▸ REQUEST:
Rewrite the lines starting at "Task: Open the px unit dropdown" and ending at "Action: [x=984, y=203]" as a Markdown table with the columns Row and Line, skipping any blank lines. Omit the pictures.

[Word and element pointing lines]
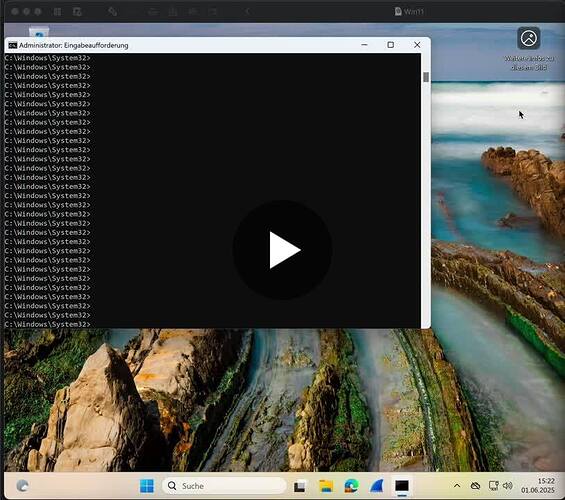
Task: Open the Eingabeaufforderung title bar system icon
Action: tap(13, 45)
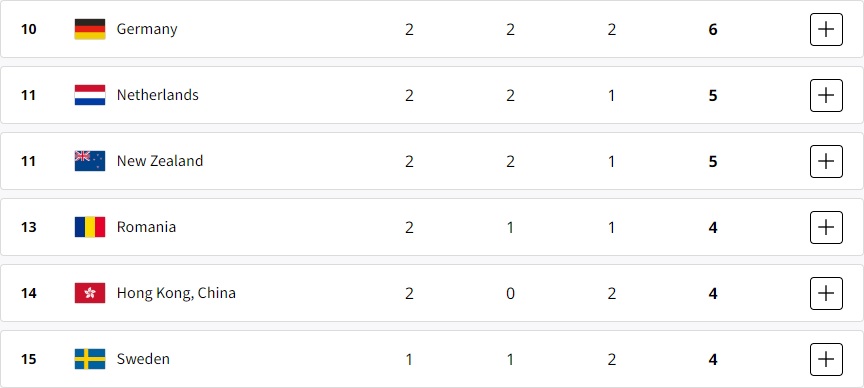Expand Sweden's row with plus icon
Viewport: 864px width, 388px height.
point(826,359)
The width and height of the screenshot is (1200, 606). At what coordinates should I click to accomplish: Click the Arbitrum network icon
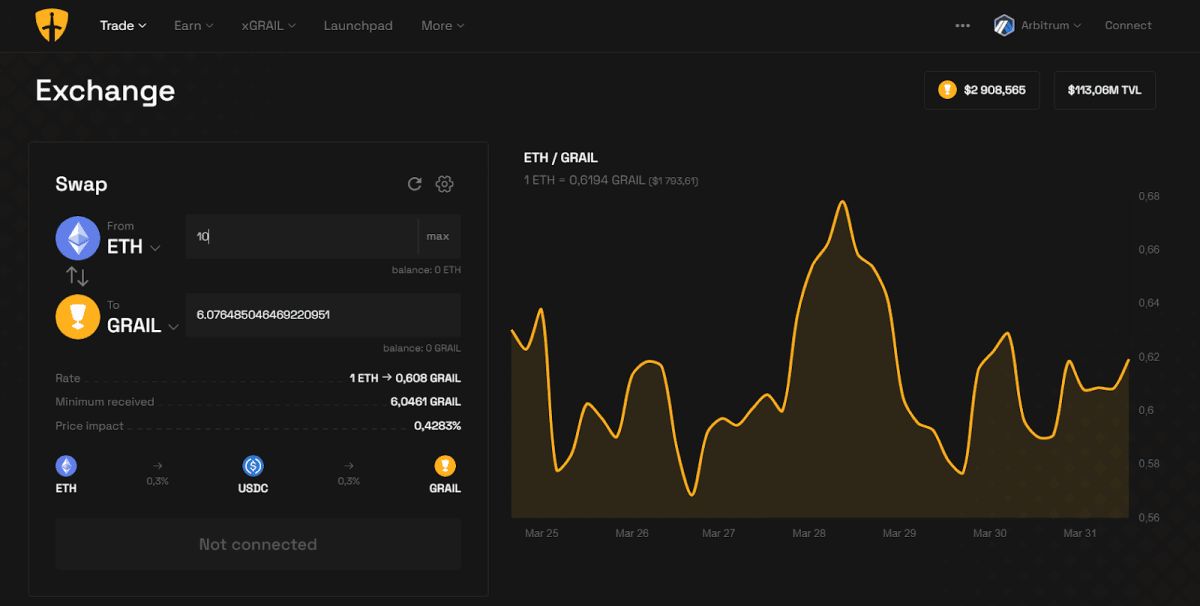click(x=1003, y=25)
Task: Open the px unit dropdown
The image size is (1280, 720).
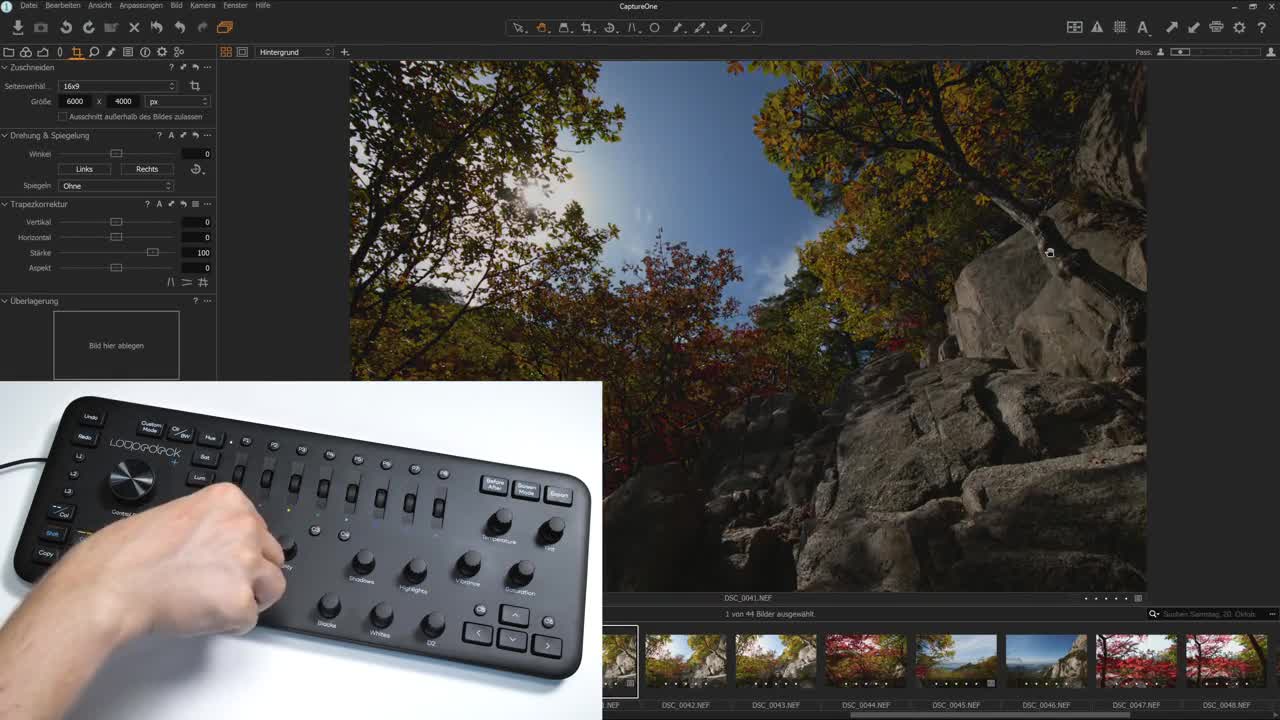Action: [x=178, y=101]
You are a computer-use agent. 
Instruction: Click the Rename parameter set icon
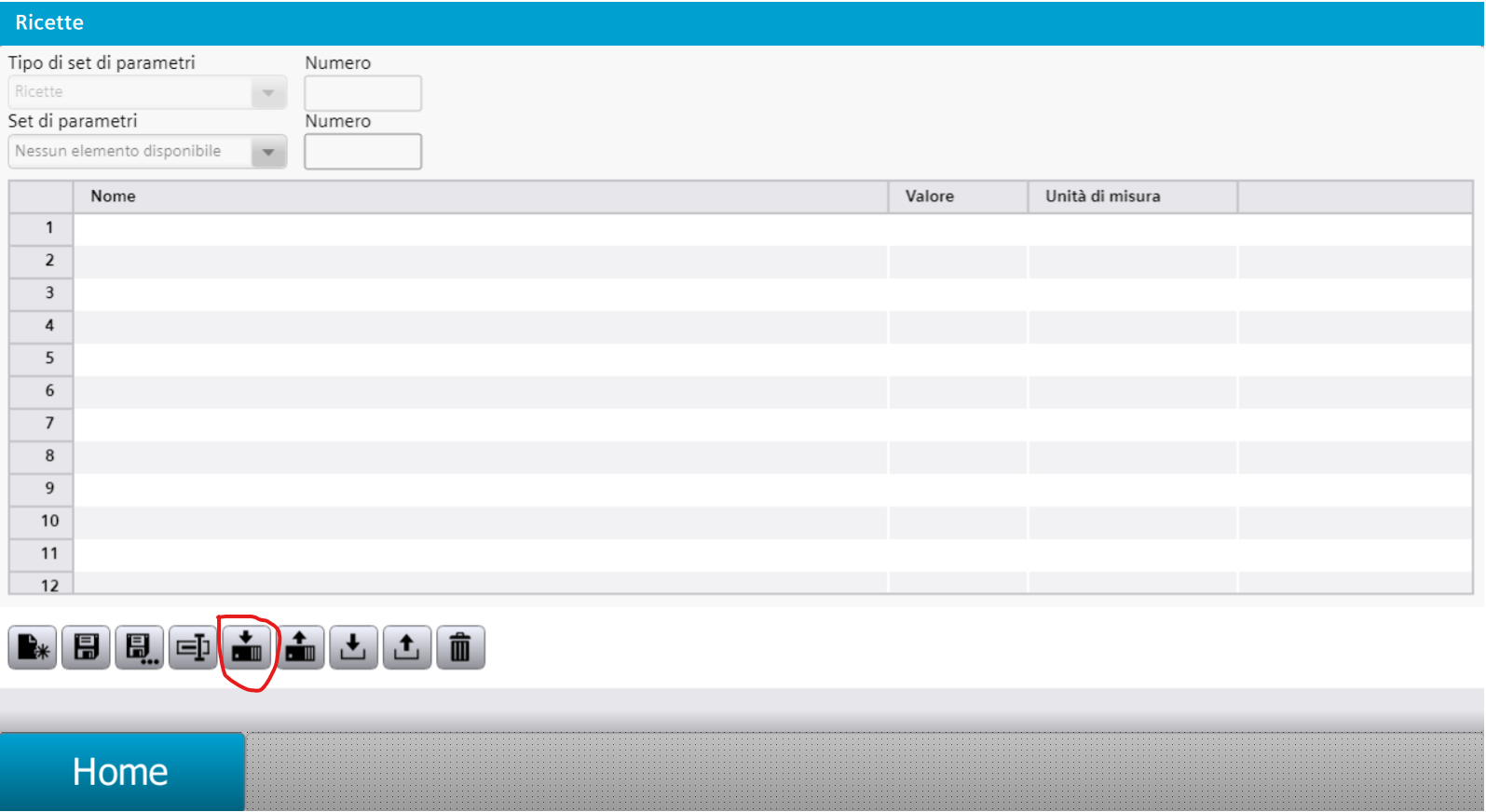[193, 647]
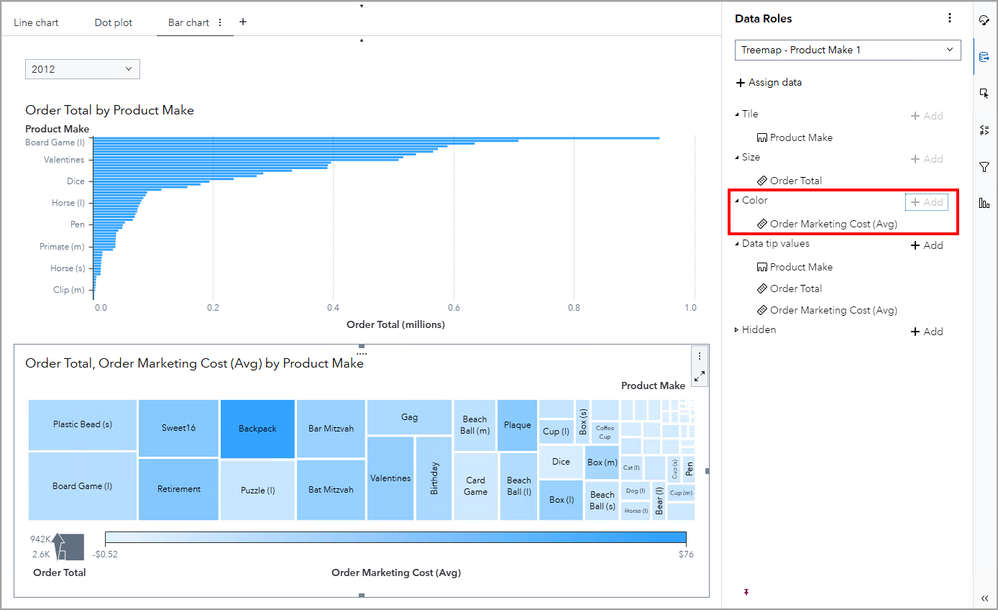The height and width of the screenshot is (610, 998).
Task: Open the Ranks pane icon
Action: [x=984, y=203]
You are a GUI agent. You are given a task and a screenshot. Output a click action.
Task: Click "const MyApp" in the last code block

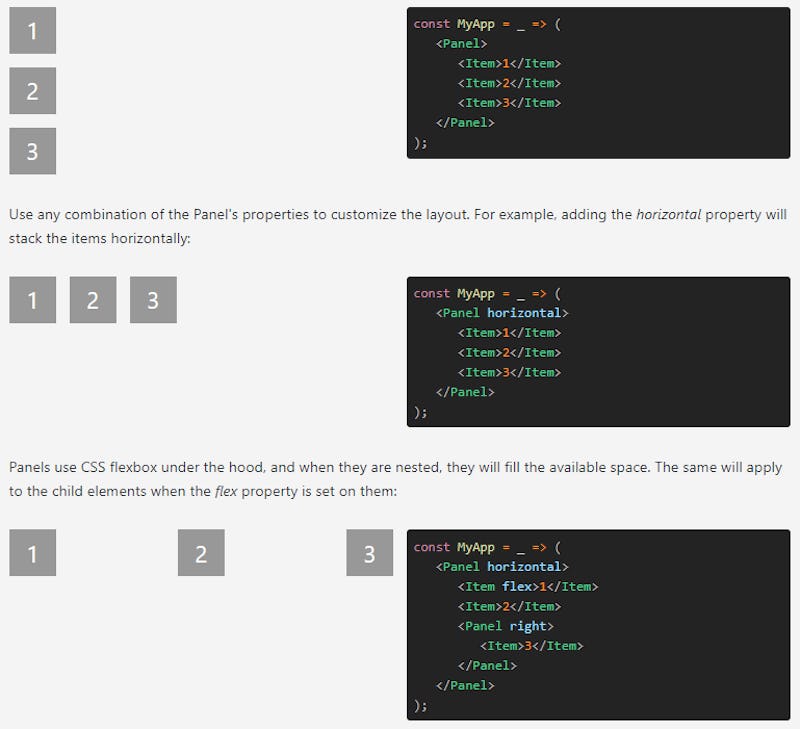pyautogui.click(x=454, y=547)
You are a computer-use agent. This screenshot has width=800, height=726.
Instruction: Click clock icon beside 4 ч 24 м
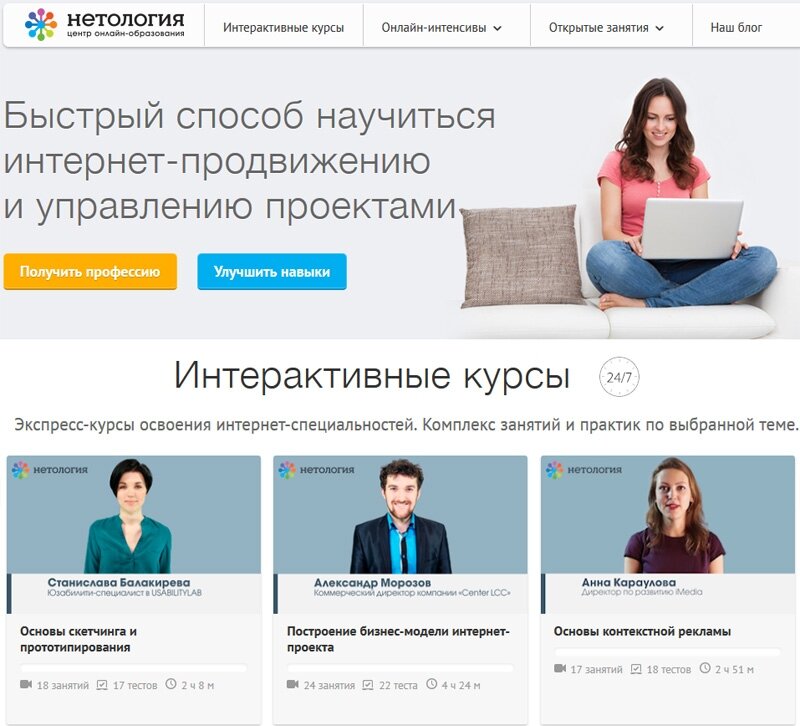click(x=432, y=684)
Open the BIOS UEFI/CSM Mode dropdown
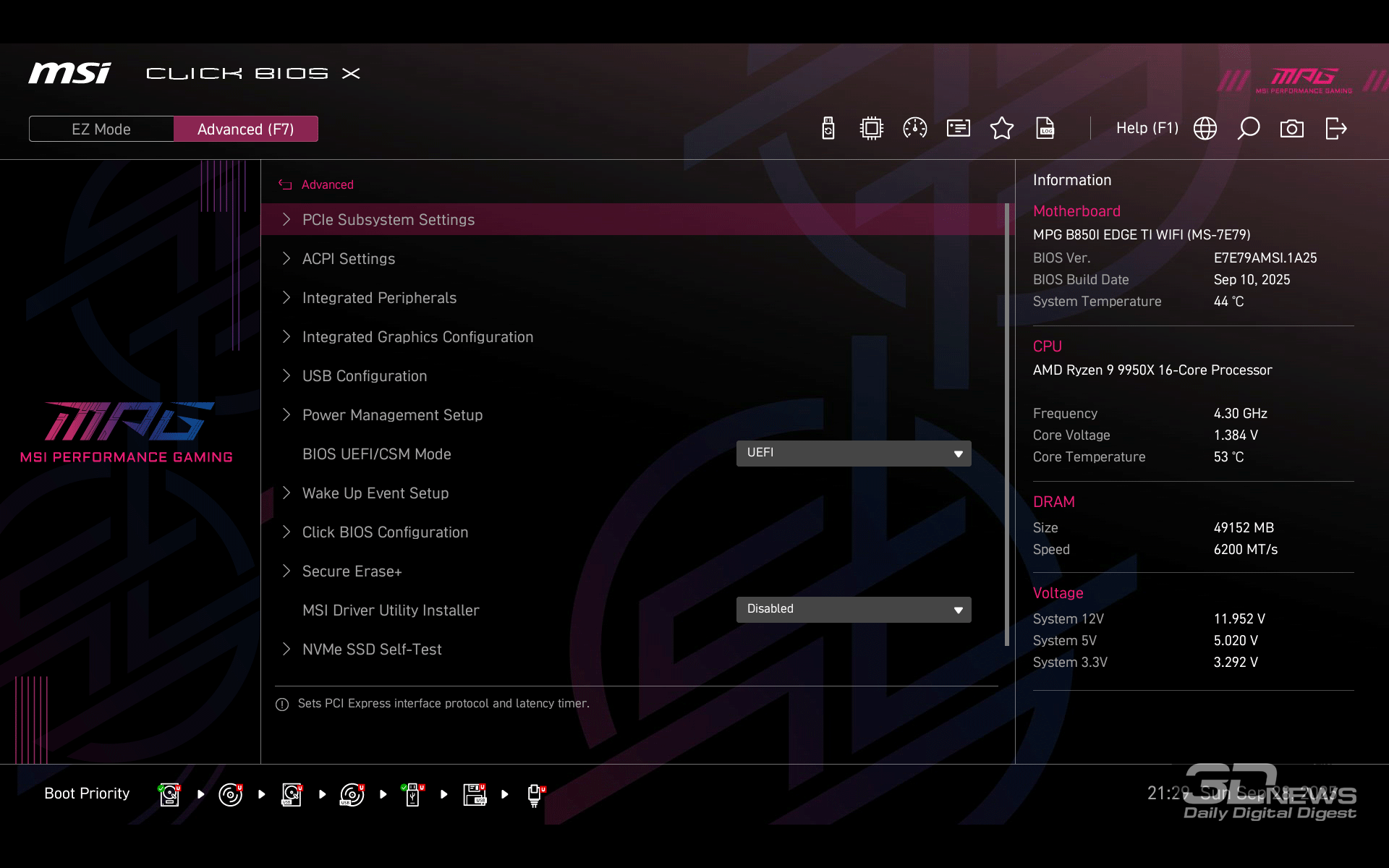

▸ FINAL ANSWER:
| Row | Line |
|---|---|
| 1 | Task: Open the px unit dropdown |
| 2 | The image size is (1280, 720). |
| 3 | Action: [x=178, y=101] |
| 4 | You are a computer-use agent.  |
| 5 | Instruction: Click the Rename parameter set icon |
| 6 | [193, 647] |
| 7 | The height and width of the screenshot is (610, 998). |
| 8 | Task: Open the Ranks pane icon |
| 9 | Action: [x=984, y=203] |